[Python-Dev] typeshed for 3rd party packages

Cory Benfield cory at lukasa.co.uk
Wed Apr 22 13:22:18 CEST 2015


On 22 April 2015 at 11:46, M.-A. Lemburg <mal at egenix.com> wrote:
> Unlike with translations, where missing or poor ones don't have
> much effect on the usefulness of the software, a type checker
> would complain loudly and probably show lots of false positives
> (if you read a type bug as "positive"), causing the usual complaints
> by users to the software authors.
>
> I don't really think that users would instead complain to the type
> checker authors or find the actual source of the problem which are
> the broken stub files.

This is my expectation as well.

Requests receives bug reports for bugs that were introduced by
downstream packagers, or for bugs that are outright in unrelated
projects. I field IRC questions about 'requests bugs' that are
actually bugs in the web application on the other end of the HTTP
connection!

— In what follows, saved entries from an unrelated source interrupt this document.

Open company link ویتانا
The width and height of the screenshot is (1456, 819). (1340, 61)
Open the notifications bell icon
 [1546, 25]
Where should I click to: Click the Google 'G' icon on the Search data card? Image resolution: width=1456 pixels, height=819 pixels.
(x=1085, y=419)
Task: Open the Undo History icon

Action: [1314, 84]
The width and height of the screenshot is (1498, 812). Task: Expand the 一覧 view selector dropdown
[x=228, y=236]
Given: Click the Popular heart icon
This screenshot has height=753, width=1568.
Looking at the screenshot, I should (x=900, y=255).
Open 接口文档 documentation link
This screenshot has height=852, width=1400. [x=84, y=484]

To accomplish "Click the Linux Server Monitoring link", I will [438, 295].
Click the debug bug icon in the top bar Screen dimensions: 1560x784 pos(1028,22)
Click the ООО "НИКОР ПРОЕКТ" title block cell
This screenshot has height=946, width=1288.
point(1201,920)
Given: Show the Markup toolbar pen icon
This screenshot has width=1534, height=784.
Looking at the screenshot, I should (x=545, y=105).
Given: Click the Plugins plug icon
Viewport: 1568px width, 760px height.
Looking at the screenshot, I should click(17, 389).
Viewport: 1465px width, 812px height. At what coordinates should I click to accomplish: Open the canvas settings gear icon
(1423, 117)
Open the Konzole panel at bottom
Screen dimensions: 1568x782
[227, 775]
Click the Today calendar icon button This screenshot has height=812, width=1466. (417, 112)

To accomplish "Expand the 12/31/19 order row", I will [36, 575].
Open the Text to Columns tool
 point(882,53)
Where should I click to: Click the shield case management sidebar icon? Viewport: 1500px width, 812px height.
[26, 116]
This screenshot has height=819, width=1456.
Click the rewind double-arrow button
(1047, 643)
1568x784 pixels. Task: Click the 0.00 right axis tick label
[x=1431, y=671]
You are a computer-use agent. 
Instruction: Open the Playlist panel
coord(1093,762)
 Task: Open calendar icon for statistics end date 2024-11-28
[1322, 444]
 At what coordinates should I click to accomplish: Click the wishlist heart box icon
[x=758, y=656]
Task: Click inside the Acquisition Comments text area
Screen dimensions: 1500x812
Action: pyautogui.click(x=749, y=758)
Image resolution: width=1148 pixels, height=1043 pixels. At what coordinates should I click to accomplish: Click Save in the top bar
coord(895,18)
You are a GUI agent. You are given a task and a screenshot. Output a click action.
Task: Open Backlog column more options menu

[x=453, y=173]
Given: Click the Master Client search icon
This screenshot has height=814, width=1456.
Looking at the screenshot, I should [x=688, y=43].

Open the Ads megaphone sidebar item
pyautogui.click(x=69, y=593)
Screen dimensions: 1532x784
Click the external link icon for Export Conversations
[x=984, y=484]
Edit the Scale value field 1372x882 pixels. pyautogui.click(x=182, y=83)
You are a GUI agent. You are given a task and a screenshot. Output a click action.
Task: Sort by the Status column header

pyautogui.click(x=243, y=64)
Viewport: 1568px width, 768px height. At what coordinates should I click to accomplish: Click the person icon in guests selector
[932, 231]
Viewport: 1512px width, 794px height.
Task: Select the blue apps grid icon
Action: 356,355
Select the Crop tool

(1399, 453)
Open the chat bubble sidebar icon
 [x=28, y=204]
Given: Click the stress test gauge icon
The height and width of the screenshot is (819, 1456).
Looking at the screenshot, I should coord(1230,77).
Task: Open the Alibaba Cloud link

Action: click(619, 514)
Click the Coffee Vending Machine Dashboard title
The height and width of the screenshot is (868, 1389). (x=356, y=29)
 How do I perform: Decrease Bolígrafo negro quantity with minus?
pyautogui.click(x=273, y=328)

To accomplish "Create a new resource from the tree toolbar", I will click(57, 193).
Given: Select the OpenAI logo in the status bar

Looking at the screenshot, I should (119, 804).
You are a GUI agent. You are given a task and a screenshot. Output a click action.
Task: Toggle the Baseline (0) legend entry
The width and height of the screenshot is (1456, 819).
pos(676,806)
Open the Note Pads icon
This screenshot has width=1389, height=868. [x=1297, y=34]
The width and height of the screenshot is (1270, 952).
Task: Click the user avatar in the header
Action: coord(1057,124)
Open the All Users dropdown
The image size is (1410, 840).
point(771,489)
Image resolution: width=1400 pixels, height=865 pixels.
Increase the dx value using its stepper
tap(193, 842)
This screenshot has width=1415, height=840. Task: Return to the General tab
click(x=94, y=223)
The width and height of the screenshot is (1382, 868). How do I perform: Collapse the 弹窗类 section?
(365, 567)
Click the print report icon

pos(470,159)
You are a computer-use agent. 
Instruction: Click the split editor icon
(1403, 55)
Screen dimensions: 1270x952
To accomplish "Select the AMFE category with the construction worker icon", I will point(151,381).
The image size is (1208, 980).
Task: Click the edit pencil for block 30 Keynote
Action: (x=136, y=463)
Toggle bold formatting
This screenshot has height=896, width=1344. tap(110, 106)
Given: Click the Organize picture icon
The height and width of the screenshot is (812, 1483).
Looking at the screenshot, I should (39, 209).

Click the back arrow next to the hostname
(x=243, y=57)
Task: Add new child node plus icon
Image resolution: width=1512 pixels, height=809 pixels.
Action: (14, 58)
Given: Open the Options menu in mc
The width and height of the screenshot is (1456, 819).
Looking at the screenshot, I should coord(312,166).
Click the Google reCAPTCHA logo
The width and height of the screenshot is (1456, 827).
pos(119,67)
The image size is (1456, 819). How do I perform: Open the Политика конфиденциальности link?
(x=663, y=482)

I can *guarantee* that if a stub file is bad, I'll get
told, not the author of the stub file.


> OTOH, if the type checkers are written in a way where they can
> detect authoritative stubs compared to non-authoritative ones
> and point users to the possible type stub file problem, this
> could be resolved, I guess.
>
> The stub files would then need an "authoritative" flag and
> probably also be versioned to get this working.

This would be great: +1.

> As I've explained above, in my experience, people (*) often first go
> to the authors of the software and not do research to find out
> that the tool they were using has a problem (via the non-authoritative
> stub files it's using).
>
> (*) More experienced users of pylint like tools will probably think
> twice due to the many false positives these tools tend to generate.
> I'm not sure whether people using type checkers would have the same
> approach, though, esp. not if they are coming from the land of
> statically typed languages.

I can back this up, as can a search through Requests' past GitHub
issues. pylint in particular has caused me pain due to at least one
GitHub issue that was nothing more than a dump of pylint output when
run over Requests', where *every single line* was a false positive.

This ends up having negative network effects as well, because the next
time someone opens a GitHub issue with the word 'pylint' in it I'm
simply going to close it, rather than waste another 45 minutes
visually confirming that every line is a false positive. I worry that
stub files will have the same problems.